Sikhism is about beliving god inside and outside right? That is true because everything is god. God exists alone, as god is truth. We are god ourselves, but its like god exploring itself. 

But what if the world did live like sikhs. Do you think this world would have been less creative. For example, this life is full of things, do you think, this life would have been normal and too simple. Obviously the real goal is god, which is much higher then anything we see because everything is part of god. But what about those people who wish to linger in this world just a bit longer. Is it ok for them to belive in god in the outside rather then both inside and outside? 

I get depressed because i know which way one must go to become god like. But it is impossible for me, because i can not surrender my thinking and ego.

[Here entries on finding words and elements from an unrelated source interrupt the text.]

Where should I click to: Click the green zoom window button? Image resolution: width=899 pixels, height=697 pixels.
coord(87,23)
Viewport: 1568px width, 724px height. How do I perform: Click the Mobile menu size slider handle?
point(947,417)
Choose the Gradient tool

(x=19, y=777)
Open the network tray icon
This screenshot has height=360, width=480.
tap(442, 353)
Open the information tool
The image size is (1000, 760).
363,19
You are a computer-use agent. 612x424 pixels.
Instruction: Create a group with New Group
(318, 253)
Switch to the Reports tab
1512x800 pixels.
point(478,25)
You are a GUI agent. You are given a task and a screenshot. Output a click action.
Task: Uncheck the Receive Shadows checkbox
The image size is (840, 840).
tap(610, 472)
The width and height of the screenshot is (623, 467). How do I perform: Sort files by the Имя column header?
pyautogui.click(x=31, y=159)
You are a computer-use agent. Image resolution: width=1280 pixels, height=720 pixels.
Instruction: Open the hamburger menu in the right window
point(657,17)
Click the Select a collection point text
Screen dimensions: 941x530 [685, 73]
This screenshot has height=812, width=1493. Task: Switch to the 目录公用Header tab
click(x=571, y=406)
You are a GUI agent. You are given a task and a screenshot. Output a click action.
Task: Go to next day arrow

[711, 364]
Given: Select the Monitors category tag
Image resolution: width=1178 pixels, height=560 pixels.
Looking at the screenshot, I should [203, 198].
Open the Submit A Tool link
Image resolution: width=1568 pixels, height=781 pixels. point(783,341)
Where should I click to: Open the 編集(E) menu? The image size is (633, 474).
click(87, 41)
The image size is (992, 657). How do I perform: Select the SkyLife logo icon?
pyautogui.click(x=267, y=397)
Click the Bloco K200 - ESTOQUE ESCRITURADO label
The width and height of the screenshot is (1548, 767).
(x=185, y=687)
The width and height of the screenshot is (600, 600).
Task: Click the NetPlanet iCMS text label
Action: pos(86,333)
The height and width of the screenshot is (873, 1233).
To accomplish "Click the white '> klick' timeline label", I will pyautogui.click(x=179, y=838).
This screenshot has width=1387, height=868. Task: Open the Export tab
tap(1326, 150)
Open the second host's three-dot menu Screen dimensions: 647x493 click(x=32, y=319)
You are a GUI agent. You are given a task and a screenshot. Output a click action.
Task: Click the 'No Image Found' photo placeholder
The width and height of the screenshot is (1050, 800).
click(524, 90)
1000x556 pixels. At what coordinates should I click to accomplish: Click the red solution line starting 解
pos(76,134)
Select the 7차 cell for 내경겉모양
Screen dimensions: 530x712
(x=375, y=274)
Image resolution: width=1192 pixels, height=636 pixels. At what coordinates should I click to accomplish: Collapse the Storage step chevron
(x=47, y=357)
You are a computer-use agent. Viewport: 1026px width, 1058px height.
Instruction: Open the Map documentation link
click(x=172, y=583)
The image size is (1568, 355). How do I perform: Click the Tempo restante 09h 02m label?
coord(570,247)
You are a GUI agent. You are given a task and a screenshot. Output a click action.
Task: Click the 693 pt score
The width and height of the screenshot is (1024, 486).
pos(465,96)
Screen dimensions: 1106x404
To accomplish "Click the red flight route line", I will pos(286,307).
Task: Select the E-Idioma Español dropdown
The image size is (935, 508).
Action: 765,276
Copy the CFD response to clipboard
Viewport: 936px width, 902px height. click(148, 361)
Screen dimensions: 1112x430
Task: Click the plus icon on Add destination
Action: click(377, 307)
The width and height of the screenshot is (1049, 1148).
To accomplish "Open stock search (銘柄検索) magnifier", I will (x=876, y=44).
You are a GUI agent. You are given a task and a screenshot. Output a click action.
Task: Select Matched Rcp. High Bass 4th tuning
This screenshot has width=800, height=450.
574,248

What if i belive in god, but dont act as the way god entitles us to, then is it still ok to live, even if i do things that are not fully of god expectations but are ok enough. I know there is no way i will get to the extreme god, and i got a feeling that my soul isnt ready for the supreme god. There is only love when i think of god being a rold model, but not as being like god. I find it hard to be like god, but i can belive in god. Is that good enough?


----------



## Anoop (Apr 15, 2006)

Anoop said:
			
		

> I know, sikhism is the way to truth. I know everything. But its unfair. People who are sikhs just do it for themselves. They cant encourage people to become the way of the truth. This world doesnt have a clue what god is. They can think whatever they can. Whatever they belive in, at the end, the way to live as god wanted is the way to leave everything natural.
> 
> Sikhism is about beliving god inside and outside right? That is true because everything is god. God exists alone, as god is truth. We are god ourselves, but its like god exploring itself.
> 
> ...


 

All i think that i know is...

We humans have alot to learn, we are not ready for the ultimate reality god. If we follwoed god, there wouldnt be any need of... media, materials... entertainment.....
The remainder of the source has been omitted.